Jim Brookes, consultant for Socitm and former head of information
strategy at Avon and Somerset police, is among those who believe
Pito could be making an expensive mistake. He tried to get Acpo,
Pito and the Home Office to follow the Scottish path some years
ago. Brookes felt that the Scottish system could be used to link
forces together in regional hubs.
"Pito and Acpo were already working on their own systems and they
did not see the value of changing them. There was a 'not invented
here' syndrome. There were some genuine concerns about
interoperability but a regional-based system, in my view, would
have worked," he told Computer Weekly.
Andy Gosling, deputy project manager for Sid at the Scottish Police
Information Strategy, is understandably reluctant to get involved
in the politics. But he said there was nothing technically to
prevent Sid being scaled up for England and Wales.
"We do not have any doubt that it could be scaled to a UK national
system. It is quite basic in its overheads. It is a web-based
system. All the processing is done at the centre and pages are
pulled down from a central database. It is no more difficult than
logging on to the internet," he said.
Pito said last week that the real issue is that Sid cannot easily
interface with the legacy systems used by forces in England and
Wales - a claim disputed by ABN, the company that developed the
system.
Pito plans to begin a feasibility study of its alternative
solution, Impact, this year but it is unlikely to be ready before
2007. A lot is riding on Pito making the right decision.
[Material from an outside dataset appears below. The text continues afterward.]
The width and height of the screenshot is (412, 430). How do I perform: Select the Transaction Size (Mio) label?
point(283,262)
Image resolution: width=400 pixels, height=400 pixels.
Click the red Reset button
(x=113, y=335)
Scottish system: blueprint for UK?
The
roll-out of a national intelligence system to all eight police
forces in Scotland will be completed by the end of the year. The
systems has already gone live in six forces
Development work on the Scottish Intelligence Database (Sid) began
four years ago when the Association of Chief Police Officers for
Scotland concluded there was no real alternative to sharing
intelligence data across the country. The Scottish police forces
agreed a common model for recording intelligence and defined an
agreed specification for the system, which took four years to
develop.
Although early discussions focused on developing interfaces to link
with legacy systems, the forces decided to start again with a new
common intelligence system. ABM won the contract in 2001.
The system is based on an Oracle database running on Sun servers.
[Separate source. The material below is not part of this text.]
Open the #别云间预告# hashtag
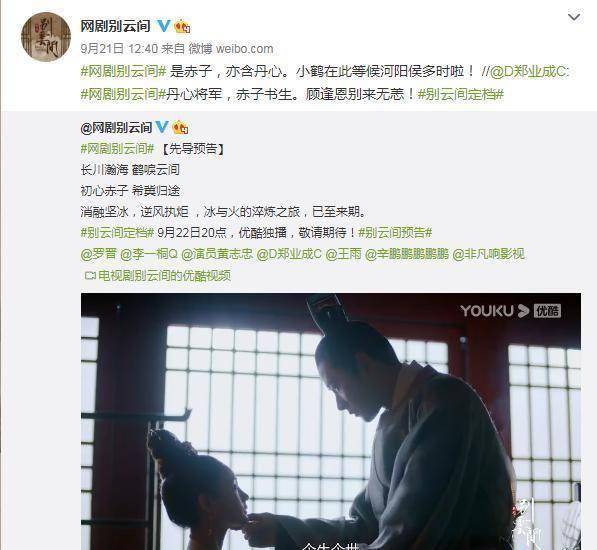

Data is held on two mirrored sites managed by the Scottish Criminal
Records Office.
Forces can access the central intelligence database from an
internet browser. Sid was developed at a cost of £11m, which
includes £5.8m for Scotland's criminal justice extranet.
Transport police pioneer data
sharing
British Transport Police began work on its
own intelligence sharing system, to allow its 2,250 police officers
to share intelligence data among 84 police stations across the UK,
in summer 2001.
The system, developed by Memex, went live by the end of the year
and provided senior officers with the first accurate picture of
crime trends, problem areas and the most troublesome
offenders.
The system has a powerful free text retrieval search capability
which has allowed the force to use it as a platform for sharing
intelligence with other forces, no matter what data formats they
use.
"We have entered into data-sharing agreements with seven forces. We
exchange 13 months' worth of data with the forces and take daily
updates," said detective inspector John McBride. "As long as the
force provides data in CSV or XML format we can search it.
"Where we have access to police geographical data, we can do one
key search on suspects and names. If we had a robbery at Slough and
the perpetrator had a gold tooth and a red puffer jacket, we can
search for people who match that in the Thames Valley," he
said.
Because the system is flexible, British Transport Police has been
able to add other data from witness statements, which contain a
wealth of information, to the database and is in the process of
adding crime reports and command and control information.